In the first ever Spike Video Game Awards in 2003, Soulcalibur II won in the category Most Addictive Game. During the 7th Annual Interactive Achievement Awards, the game was awarded Console Fighting Game of the Year by the Academy of Interactive Arts & Sciences; it also received a nomination for Outstanding Achievement in Animation. In 2009, Official Nintendo Magazine praised the inclusion of Link, placing the game 41st on a list of greatest Nintendo games.

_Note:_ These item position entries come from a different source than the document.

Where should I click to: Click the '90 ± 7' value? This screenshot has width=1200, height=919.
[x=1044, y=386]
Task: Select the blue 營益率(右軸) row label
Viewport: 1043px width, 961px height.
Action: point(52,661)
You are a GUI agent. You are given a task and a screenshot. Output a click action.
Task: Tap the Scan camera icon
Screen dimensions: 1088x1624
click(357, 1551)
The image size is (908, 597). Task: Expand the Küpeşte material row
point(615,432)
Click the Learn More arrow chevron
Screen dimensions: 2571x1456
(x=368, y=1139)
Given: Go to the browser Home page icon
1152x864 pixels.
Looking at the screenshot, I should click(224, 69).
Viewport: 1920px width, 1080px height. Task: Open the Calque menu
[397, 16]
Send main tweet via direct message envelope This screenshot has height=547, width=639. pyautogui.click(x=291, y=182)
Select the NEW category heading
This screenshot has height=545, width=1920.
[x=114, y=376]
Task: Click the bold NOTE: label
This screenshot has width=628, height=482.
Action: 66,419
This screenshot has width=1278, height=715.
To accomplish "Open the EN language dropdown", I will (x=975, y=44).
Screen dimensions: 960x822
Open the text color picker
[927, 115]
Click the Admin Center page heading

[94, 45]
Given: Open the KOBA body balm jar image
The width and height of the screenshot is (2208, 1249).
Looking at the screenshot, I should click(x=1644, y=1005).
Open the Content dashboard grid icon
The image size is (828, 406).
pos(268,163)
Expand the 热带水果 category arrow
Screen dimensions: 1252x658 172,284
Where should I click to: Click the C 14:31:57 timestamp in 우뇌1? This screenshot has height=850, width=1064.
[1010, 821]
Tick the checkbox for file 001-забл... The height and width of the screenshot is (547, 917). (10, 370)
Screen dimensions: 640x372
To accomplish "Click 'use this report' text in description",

In 2011, Complex ranked it as the 14th best fighting game of all time.

Aggregate scores
| Aggregator | Score |  |  |  |
| GameCube | PS2 | Xbox | Xbox 360 |
| GameRankings | 92% | 91% | 92% | 78.75% |
| Metacritic | 93/100 | 92/100 | 92/100 | 77/100 |

Review scores
| Publication | Score |  |  |  |
| GameCube | PS2 | Xbox | Xbox 360 |
| Edge | 9/10 | 9/10 | 9/10 |  |
| Electronic Gaming Monthly | 9.66/10 | 9.66/10 | 9.66/10 |  |
| Eurogamer | 10/10 | 10/10 | 10/10 | 8/10 |
| Game Informer | 8.75/10 | 8.5/10 | 8.5/10 |  |
| GamePro | 5/5 | 5/5 | 5/5 |  |
| GameSpot | 8.5/10 | 8.5/10 | 8.5/10 |  |
| GameSpy | 5/5 | 4.5/5 | 5/5 |  |
| IGN | 9.2/10 | 9.2/10 | 9.2/10 |  |
| Nintendo Life | 10/10 |  |  |  |
| Nintendo Power | 5/5 |  |  |  |
| Official U.S. PlayStation Magazine |  | 5/5 |  |  |
| Official Xbox Magazine (US) |  |  | 9.2/10 | 7.5/10 |
| Play | 9.1/10 | A− | A− |  |

Awards
| Publication | Award |
|---|---|
| Academy of Interactive Arts & Sciences (2004) | Console Fighting Game of the Year |
| Spike Video Game Awards | Most Addictive Game |

===Sales===
By July 2006, the GameCube version of Soulcalibur II had sold 850,000 copies and earned $32 million in the United States. Next Generation ranked it as the 69th highest-selling game launched for the PlayStation 2, Xbox or GameCube between January 2000 and July 2006 in that country. Combined sales of Soulcalibur games reached 2.6 million units in the United States by July 2006. As of 2007, the GameCube version sold about a million copies in the US, and 100,000 in Japan, making it one of the best-selling third-party GameCube games. The PlayStation 2 version received a "Gold" sales award from the Entertainment and Leisure Software Publishers Association (ELSPA), indicating sales of at least 200,000 copies in the United Kingdom.